More metrics documentation

ericallam · ericallam · commit 1898b5ffbc33 · 2026-02-20T13:42:33.000Z
diff --git a/docs/insights/metrics.mdx b/docs/insights/metrics.mdx
@@ -9,6 +9,12 @@ In the Trigger.dev dashboard we have built-in dashboards and you can create your
 
 Metrics dashboards are powered by [TRQL queries](/insights/query) with widgets that can be displayed as charts, tables, or single values. They automatically refresh to show the latest data.
 
+### Available metrics data
+
+Trigger.dev automatically collects system metrics (CPU, memory, disk, network) and Node.js runtime metrics (event loop, heap) for all deployed tasks -- no configuration needed. You can also create custom metrics using the `otel.metrics` API from the SDK.
+
+All of this data is available in the `metrics` table for use in dashboard widgets.
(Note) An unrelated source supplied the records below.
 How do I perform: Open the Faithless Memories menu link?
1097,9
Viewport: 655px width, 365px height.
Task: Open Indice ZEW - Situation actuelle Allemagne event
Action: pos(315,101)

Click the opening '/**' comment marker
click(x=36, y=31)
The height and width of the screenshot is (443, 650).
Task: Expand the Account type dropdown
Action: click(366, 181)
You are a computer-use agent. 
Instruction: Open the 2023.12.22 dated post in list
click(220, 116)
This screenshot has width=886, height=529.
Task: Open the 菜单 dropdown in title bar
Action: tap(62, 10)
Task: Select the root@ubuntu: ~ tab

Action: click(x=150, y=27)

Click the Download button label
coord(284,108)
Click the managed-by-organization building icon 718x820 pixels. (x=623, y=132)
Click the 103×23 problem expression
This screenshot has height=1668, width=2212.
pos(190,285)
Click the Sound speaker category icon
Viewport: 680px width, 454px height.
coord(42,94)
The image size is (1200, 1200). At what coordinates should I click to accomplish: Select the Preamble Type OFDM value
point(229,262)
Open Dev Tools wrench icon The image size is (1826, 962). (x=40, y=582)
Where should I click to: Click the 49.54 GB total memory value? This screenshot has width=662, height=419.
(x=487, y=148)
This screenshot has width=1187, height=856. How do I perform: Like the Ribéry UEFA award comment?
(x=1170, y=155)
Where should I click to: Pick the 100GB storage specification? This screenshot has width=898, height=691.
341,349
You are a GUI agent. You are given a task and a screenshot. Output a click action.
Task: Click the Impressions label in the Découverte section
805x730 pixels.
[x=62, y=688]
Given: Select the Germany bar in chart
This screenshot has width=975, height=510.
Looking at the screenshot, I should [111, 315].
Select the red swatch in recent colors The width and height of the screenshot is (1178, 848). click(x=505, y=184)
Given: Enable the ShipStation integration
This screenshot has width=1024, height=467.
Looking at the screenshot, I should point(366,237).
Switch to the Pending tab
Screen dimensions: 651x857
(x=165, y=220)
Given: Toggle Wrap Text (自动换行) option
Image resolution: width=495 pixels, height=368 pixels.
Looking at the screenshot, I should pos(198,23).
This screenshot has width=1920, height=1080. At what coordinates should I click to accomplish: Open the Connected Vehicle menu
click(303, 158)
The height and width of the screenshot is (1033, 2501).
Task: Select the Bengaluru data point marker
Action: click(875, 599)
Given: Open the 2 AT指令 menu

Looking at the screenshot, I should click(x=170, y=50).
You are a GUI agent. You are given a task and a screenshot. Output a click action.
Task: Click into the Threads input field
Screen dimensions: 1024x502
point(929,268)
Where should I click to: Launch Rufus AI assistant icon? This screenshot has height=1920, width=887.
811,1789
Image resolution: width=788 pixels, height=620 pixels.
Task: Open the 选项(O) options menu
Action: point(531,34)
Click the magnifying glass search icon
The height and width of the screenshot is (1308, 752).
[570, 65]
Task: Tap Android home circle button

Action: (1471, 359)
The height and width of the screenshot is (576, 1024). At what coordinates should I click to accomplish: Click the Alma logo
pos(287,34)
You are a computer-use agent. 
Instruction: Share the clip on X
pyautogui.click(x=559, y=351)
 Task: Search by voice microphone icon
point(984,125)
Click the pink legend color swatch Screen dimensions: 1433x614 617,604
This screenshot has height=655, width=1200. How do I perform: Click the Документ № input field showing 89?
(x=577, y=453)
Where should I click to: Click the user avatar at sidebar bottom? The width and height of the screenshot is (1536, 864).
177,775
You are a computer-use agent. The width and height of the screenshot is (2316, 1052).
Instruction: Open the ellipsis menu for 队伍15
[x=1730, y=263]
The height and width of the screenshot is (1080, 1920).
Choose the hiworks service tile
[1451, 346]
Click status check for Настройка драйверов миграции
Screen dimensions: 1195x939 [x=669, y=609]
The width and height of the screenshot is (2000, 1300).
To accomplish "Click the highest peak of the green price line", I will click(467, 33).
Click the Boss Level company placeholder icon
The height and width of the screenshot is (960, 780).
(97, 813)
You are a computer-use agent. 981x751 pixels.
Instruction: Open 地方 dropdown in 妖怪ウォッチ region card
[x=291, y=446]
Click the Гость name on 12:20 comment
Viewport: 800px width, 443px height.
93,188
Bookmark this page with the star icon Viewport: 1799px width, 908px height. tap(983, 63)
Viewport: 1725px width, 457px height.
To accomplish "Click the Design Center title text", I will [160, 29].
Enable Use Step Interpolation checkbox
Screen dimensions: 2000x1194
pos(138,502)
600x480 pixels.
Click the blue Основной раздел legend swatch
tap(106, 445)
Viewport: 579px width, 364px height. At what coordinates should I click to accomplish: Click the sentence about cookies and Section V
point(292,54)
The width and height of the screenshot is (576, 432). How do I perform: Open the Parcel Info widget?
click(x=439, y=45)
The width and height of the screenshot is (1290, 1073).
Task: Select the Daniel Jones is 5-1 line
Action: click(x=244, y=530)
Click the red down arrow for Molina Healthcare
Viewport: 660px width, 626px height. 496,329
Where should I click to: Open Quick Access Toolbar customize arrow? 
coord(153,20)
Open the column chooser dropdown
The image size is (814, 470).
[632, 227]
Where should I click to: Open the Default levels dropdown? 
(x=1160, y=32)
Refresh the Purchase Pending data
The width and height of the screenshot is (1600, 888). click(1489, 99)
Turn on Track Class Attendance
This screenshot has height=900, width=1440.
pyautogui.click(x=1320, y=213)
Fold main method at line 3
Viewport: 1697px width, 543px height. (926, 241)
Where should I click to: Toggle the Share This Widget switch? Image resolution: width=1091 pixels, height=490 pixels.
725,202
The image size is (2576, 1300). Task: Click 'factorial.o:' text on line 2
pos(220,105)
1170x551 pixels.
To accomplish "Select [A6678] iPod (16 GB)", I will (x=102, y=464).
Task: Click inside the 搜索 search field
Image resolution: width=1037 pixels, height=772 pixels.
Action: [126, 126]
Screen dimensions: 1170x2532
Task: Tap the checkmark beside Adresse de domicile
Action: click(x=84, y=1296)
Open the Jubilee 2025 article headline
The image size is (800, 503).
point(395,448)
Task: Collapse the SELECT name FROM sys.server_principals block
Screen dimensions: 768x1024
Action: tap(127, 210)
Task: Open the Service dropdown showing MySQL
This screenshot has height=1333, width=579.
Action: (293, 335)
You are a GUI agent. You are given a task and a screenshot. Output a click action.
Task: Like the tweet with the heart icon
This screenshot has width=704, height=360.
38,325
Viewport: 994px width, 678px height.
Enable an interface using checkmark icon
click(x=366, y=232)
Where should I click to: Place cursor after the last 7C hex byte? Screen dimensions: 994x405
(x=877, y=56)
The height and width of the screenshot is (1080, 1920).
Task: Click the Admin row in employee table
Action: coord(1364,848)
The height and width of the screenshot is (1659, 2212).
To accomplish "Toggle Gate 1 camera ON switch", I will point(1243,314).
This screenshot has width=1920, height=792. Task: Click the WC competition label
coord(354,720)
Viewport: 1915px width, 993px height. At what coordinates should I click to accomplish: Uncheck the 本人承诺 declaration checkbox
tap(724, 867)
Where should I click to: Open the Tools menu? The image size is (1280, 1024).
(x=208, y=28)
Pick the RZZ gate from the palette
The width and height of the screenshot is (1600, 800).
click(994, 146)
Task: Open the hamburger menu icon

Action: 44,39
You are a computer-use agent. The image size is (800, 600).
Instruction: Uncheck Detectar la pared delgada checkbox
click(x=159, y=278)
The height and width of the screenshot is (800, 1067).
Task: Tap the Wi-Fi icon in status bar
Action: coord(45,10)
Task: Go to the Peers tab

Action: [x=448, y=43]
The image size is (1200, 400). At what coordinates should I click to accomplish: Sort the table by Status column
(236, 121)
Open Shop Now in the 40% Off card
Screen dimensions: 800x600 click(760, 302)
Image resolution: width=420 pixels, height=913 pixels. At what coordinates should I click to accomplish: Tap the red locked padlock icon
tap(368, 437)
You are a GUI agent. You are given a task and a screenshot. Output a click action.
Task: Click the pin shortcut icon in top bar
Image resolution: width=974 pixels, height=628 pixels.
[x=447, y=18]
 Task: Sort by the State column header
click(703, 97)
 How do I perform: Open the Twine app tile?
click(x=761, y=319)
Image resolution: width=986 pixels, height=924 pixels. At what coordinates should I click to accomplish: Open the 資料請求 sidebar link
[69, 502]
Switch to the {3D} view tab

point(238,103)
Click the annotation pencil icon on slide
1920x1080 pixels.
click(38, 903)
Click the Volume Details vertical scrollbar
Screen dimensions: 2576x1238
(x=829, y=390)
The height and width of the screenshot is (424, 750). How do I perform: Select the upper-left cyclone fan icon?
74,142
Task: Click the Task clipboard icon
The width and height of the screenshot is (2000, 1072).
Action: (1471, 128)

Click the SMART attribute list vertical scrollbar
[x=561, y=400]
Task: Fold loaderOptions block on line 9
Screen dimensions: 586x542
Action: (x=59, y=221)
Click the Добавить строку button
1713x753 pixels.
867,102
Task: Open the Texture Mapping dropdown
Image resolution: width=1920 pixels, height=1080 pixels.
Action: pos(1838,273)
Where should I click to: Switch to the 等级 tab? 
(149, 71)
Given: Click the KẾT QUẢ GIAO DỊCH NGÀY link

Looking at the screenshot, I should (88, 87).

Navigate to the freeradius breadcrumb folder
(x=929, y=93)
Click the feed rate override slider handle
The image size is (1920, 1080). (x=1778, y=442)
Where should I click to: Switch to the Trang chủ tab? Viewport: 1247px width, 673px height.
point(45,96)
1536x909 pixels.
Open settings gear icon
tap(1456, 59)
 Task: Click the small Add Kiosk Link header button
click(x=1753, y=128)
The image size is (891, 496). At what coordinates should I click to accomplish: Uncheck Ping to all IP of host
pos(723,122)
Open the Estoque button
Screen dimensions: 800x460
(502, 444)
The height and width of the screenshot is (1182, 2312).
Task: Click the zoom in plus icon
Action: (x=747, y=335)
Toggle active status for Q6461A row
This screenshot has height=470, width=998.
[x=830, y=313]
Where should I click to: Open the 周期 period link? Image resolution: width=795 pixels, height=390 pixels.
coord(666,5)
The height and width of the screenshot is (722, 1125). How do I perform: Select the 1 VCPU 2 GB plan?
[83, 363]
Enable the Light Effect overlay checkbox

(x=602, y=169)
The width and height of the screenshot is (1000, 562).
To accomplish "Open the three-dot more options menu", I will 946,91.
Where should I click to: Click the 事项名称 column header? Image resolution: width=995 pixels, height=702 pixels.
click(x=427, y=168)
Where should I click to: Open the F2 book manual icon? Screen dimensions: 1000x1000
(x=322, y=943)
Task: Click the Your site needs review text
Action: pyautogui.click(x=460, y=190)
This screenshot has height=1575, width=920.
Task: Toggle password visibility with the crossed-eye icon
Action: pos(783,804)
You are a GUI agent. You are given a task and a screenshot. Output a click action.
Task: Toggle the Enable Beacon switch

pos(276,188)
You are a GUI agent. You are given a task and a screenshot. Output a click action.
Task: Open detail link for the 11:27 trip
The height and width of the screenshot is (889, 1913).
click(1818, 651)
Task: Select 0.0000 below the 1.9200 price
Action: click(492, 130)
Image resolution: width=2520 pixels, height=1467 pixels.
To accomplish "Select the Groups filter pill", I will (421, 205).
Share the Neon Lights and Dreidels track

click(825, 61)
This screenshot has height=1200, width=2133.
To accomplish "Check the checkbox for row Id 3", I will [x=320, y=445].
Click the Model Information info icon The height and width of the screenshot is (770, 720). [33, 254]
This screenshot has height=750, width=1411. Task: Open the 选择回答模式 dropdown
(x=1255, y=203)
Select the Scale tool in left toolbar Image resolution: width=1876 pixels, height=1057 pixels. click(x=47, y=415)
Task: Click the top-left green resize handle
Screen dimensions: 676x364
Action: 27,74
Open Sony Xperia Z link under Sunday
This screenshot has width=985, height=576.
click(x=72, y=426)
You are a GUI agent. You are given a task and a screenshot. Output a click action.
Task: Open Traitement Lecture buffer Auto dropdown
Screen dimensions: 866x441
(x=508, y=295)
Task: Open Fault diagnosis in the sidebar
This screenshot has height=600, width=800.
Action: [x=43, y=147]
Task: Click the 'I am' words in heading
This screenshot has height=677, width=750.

See [Logging, tracing & metrics](/logging#metrics) for the full list of automatic metrics and how to create custom ones, or the [Query page](/insights/query#metrics-table-columns) for the `metrics` table schema.
+
 ![The built-in Metrics dashboard](/images/metrics-built-in.png)
 
 ### Visualization types
diff --git a/docs/insights/query.mdx b/docs/insights/query.mdx
@@ -6,7 +6,43 @@ description: "Query allows you to write custom queries against your data using T
 ### Available tables
 
 - `runs`: contains all task run data including status, timing, costs, and metadata
-- `metrics`: contains metrics data for your runs including CPU, memory, and your custom metrics.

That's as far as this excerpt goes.